__Pedido A__: Explique, com base no texto para leitura, por que a equipe decidiu pôr em prática o projeto de Recadastramento de Cavidades Espeleológicas. Responda em uma a três frases.

__Texto para leitura__:
* * *
Desde 1987 a Casa da Cultura de Marabá vem realizando estudos na serra das Andorinhas em várias áreas do conhecimento, tanto que foram estes estudos que propiciaram a criação do Parque Estadual do Martírios/Andorinhas e APA de São Geraldo do Araguaia em 22 de setembro de 1996.

No início dos estudos, o acesso às áreas era bastante difícil e a única maneira de realizá-los era ficando acampado, o que foi feito no período de 1987 a 1992, pelo projeto Martírios do Araguaia. O trabalho foi coordenado pela Casa da Cultura de Marabá e atuou com voluntários de várias instituições como a USP, UNB, UFPA e do Museu Emílio Goeldi, além de técnicos da Casa da Cultura e do GEM (Grupo Espeleológico de Marabá).

Como naquele tempo não dispúnhamos de GPS, as cavidades geológicas e os sítios arqueológicos eram plotados nos mapas de maneira aproximada, podendo haver erros de localização com centenas de metros! Devido a este problema e também porque na época a documentação das cavidades era bastante simplificada resolvemos colocar em prática o projeto de Recadastramento de Cavidades Espeleológicas no Parque Estadual da Serra dos Martírios/Andorinhas e a área de Preservação Ambiental de São Geraldo do Araguaia-PA, que consta em retornar à todas as cavidades (cavernas, grutas, abrigos e fendas) para redocumentá-las através de preenchimento de ficha com dados específicos sobre cada cavidade e plotação com GPS de última geração, colocação de placa metálica com a identificação da caverna para que o acesso e encontro destas cavidades seja mais fácil , mesmo porque com a imprecisão dos métodos anteriores, muitas cavidades só estão sendo encontradas porque os relatórios daquele tempo foram preservados e parte delas, só encontramos porque ainda estão em nossa memória.

Desde o início dos trabalhos percebemos o enorme potencial espeleológico da Serra das Andorinhas e hoje com o recadastramento, fica evidente que o potencial é muito maior do que pensávamos! O projeto coordenado pela Casa da Cultura tem a participação de técnicos do NEM (Noé von Atzingen; Bruno dos Santos Scherer; Maria de Jesus Almeida; Clóvis Iarossi; Evaldo Lemos; Michael Franklin Rodrigues e Pablo Vinícius) .
* * *
__Entradas guardadas__:
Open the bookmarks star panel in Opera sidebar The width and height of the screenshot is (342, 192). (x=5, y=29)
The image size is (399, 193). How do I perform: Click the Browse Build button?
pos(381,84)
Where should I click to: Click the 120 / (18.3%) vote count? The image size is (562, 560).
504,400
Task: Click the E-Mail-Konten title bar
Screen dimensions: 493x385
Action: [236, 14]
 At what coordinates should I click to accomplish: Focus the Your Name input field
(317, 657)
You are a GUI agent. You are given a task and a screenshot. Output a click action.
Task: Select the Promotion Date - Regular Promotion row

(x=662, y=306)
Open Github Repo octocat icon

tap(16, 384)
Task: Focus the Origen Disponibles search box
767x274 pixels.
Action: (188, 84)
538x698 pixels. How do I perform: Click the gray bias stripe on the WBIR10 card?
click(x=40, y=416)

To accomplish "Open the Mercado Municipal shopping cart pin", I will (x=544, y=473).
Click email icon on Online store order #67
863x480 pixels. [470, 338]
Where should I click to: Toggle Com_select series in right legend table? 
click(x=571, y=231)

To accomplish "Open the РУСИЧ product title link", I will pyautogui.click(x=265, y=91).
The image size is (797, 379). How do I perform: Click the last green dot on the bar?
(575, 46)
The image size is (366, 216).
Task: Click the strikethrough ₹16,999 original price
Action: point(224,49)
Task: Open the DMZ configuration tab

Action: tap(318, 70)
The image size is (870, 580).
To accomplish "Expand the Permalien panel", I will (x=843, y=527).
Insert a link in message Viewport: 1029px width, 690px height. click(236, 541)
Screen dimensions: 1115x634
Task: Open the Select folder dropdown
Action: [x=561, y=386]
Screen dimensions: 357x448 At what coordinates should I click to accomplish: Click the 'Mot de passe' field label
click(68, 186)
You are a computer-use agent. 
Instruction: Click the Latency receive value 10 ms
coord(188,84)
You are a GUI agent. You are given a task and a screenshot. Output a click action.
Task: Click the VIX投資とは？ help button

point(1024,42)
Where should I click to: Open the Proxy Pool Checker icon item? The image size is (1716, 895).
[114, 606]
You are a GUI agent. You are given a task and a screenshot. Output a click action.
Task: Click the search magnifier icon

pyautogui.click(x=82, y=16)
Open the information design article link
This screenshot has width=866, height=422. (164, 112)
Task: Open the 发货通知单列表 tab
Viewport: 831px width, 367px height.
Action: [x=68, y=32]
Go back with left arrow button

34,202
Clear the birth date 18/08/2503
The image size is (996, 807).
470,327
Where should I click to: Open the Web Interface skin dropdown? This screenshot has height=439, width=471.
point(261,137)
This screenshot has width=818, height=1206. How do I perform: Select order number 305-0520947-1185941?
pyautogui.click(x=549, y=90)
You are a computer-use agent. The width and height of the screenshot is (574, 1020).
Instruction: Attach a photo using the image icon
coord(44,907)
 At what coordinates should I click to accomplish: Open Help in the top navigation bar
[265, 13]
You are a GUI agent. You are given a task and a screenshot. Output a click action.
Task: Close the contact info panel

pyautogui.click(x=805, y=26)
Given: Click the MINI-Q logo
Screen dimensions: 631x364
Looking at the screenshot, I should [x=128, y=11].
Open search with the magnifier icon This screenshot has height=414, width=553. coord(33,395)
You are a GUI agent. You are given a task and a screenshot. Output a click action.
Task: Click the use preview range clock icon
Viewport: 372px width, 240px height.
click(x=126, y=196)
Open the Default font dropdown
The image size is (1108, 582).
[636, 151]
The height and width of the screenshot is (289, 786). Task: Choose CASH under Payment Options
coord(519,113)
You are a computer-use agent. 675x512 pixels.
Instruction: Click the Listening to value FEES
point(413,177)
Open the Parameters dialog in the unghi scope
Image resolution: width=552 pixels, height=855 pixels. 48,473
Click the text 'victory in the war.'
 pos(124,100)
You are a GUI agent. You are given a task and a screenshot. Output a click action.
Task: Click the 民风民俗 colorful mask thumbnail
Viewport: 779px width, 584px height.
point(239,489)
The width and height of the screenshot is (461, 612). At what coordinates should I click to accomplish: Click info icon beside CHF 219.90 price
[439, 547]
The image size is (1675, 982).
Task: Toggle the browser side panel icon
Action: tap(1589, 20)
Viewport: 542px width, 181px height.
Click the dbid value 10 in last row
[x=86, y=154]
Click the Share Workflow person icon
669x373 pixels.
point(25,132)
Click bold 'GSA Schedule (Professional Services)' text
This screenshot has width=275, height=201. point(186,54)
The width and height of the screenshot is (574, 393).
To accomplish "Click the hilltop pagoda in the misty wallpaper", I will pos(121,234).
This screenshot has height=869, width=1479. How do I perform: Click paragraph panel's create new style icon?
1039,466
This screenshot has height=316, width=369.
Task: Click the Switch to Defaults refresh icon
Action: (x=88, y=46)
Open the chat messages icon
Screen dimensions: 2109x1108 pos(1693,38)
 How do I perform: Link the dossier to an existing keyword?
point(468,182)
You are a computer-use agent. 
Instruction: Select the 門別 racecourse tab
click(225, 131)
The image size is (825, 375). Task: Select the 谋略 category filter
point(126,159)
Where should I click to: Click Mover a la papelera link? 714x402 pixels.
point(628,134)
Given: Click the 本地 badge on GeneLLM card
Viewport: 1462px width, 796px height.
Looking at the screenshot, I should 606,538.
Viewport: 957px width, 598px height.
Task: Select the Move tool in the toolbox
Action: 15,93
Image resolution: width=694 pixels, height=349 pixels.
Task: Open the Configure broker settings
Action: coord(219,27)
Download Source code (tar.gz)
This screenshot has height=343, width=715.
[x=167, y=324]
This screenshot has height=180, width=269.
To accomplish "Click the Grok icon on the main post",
* * *
__Pedido B__: Nas entradas, substitua "pagoda" por "temple" e reescreva apenas as linhas que vão da linha com "Click the Share Workflow person icon" até a linha com "I will pos(121,234).", inclusive, sem alterar mais nada.

__Resposta comentada A__: Na época dos primeiros estudos não havia GPS, e por isso as cavidades e os sítios arqueológicos eram marcados nos mapas de forma aproximada, com possíveis erros de localização de centenas de metros. Além disso, a documentação das cavidades era então bastante simplificada.

__Resposta comentada B__:
Click the Share Workflow person icon
669x373 pixels.
point(25,132)
Click bold 'GSA Schedule (Professional Services)' text
This screenshot has width=275, height=201. point(186,54)
The width and height of the screenshot is (574, 393).
To accomplish "Click the hilltop temple in the misty wallpaper", I will pos(121,234).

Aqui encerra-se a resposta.